Using the records that appear below, write out exactly the lines from the one with "Open @aluvilaca mention" through the one with "Task: Click See all next to Marketplace", keeping both end lines.

=== Begin Enclosure ===

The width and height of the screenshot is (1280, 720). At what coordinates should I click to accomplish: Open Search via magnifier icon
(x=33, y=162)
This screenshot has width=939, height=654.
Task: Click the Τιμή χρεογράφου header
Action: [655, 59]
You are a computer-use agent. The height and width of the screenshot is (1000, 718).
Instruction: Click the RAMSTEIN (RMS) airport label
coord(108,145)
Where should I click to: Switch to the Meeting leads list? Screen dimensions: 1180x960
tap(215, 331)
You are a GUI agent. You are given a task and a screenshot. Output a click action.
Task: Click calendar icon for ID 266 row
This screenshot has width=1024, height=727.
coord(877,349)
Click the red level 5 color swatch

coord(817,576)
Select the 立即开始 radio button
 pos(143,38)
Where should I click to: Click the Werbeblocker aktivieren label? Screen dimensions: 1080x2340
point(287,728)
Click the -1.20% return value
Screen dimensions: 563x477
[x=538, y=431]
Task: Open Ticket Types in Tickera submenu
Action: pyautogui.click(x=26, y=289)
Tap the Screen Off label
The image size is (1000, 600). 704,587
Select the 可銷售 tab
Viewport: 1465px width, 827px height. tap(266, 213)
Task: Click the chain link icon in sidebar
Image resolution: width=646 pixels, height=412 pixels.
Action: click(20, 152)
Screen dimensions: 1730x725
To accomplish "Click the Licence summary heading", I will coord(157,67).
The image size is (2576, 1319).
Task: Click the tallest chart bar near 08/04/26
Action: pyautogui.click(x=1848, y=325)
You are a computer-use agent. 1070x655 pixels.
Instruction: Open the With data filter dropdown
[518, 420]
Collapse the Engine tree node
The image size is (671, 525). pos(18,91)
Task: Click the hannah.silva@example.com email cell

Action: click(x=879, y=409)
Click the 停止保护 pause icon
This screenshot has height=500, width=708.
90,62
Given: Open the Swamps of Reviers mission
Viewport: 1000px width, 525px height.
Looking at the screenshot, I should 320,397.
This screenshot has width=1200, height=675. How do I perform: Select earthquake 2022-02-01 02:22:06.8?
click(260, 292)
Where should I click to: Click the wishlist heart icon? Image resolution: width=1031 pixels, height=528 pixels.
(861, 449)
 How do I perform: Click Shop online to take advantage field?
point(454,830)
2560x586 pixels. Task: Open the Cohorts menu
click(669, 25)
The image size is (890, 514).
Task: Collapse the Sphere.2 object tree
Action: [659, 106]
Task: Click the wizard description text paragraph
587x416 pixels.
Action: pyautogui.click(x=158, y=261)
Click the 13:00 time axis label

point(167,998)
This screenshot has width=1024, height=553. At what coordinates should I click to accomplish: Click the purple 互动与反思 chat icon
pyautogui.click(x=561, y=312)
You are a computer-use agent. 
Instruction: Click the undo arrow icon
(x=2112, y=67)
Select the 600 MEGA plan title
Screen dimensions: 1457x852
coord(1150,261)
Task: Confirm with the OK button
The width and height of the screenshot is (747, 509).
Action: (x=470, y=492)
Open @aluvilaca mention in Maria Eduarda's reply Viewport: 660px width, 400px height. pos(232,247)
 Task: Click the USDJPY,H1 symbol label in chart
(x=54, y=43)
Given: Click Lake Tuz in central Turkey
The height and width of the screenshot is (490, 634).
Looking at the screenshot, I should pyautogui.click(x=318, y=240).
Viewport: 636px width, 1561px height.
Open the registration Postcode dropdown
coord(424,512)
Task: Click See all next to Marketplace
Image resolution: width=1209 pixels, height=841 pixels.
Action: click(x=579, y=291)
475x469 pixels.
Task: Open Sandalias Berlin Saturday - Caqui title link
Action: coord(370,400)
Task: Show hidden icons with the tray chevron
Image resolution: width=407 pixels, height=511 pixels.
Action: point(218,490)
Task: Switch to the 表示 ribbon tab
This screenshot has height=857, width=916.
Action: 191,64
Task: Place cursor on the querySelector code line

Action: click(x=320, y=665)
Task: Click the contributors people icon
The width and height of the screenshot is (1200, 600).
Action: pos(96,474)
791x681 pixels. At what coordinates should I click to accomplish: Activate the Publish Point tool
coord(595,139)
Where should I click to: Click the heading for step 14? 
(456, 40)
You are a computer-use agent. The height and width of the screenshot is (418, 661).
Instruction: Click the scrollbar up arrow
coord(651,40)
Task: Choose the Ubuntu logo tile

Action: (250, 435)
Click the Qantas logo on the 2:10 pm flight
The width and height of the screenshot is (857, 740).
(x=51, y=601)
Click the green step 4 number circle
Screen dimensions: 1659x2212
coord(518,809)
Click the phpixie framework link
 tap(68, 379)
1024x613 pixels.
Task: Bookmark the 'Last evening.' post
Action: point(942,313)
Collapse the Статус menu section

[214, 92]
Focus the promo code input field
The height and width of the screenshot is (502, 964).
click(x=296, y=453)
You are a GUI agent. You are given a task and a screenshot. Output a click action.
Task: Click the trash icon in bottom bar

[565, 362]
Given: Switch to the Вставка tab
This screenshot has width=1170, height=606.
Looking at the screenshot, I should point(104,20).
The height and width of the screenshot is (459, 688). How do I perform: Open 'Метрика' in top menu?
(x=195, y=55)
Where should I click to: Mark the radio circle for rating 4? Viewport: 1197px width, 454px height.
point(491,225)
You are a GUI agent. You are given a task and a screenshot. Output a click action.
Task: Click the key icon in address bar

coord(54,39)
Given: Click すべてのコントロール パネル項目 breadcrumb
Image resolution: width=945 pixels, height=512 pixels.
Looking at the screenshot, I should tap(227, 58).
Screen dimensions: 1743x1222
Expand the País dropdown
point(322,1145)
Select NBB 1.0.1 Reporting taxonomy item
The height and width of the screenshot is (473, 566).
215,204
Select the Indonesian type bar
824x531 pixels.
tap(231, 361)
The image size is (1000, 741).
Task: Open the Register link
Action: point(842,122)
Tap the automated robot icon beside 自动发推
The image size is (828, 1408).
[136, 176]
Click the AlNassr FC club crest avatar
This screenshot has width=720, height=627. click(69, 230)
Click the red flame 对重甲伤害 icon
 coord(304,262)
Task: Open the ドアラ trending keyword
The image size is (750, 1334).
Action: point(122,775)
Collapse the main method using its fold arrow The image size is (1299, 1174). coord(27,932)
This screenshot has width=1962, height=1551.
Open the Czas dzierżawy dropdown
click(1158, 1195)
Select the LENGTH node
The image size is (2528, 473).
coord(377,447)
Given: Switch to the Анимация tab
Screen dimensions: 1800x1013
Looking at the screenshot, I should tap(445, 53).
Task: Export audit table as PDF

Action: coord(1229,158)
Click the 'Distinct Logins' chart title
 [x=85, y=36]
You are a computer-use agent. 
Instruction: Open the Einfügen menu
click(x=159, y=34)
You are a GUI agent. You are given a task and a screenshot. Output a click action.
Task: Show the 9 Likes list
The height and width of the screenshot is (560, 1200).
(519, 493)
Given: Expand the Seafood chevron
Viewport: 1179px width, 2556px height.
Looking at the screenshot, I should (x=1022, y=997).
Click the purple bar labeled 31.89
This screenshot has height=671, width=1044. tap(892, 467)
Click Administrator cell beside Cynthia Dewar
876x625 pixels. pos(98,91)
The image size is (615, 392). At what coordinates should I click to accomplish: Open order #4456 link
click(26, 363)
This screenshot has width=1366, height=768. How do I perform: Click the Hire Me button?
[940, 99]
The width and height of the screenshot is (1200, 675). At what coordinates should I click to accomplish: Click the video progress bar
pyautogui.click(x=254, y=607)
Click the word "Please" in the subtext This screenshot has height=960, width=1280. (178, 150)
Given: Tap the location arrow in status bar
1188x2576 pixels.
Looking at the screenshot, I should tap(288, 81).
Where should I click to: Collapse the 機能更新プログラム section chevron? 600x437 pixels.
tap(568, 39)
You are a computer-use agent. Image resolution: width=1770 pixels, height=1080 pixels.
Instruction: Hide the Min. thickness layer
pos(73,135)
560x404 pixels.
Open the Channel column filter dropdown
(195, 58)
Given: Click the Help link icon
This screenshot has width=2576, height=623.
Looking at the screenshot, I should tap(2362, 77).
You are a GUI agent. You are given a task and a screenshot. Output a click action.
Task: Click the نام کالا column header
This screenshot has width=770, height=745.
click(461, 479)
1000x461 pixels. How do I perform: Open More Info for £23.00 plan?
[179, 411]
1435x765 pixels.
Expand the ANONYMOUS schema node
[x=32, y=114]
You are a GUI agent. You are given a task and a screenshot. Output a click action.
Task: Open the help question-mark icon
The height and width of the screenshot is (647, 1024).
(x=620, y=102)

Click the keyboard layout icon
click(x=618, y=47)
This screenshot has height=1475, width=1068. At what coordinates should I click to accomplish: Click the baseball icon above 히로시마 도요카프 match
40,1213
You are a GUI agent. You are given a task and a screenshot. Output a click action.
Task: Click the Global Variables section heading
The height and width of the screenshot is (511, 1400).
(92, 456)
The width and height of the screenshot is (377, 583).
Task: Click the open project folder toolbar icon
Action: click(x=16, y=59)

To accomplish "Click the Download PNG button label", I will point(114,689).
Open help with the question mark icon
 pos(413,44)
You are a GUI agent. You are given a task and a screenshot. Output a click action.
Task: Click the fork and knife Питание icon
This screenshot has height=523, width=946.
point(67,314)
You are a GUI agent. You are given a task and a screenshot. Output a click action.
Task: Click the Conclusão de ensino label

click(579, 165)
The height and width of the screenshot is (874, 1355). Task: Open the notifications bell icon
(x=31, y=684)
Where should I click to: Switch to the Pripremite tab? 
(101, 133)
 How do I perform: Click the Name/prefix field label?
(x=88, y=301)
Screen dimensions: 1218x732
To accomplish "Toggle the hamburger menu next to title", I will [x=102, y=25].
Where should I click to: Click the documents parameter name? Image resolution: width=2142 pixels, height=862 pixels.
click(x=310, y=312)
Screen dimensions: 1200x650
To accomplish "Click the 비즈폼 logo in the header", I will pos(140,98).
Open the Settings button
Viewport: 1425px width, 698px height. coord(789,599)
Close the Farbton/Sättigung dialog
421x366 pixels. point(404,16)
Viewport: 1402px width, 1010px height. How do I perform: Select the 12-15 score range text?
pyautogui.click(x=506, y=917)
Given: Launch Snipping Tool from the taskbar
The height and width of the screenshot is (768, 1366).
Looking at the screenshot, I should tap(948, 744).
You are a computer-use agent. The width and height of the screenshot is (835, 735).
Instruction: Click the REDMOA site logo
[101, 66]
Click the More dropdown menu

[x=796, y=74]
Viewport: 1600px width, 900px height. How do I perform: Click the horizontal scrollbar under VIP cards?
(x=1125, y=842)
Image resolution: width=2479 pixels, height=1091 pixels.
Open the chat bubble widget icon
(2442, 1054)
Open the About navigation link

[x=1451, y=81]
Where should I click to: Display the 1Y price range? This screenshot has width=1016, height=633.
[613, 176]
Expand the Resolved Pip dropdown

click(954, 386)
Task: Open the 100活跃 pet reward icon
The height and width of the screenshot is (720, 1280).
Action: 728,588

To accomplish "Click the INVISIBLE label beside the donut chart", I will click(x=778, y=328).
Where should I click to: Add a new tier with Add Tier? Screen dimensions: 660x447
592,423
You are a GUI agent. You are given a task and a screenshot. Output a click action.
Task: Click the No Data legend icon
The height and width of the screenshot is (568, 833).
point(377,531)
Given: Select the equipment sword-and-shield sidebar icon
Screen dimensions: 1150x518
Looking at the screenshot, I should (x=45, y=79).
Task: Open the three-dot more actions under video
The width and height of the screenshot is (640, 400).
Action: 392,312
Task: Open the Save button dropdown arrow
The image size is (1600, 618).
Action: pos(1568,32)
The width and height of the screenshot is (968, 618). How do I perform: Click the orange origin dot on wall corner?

=== End Enclosure ===

● Solution
Open @aluvilaca mention in Maria Eduarda's reply Viewport: 660px width, 400px height. pos(232,247)
 Task: Click the USDJPY,H1 symbol label in chart
(x=54, y=43)
Given: Click Lake Tuz in central Turkey
The height and width of the screenshot is (490, 634).
Looking at the screenshot, I should pyautogui.click(x=318, y=240).
Viewport: 636px width, 1561px height.
Open the registration Postcode dropdown
coord(424,512)
Task: Click See all next to Marketplace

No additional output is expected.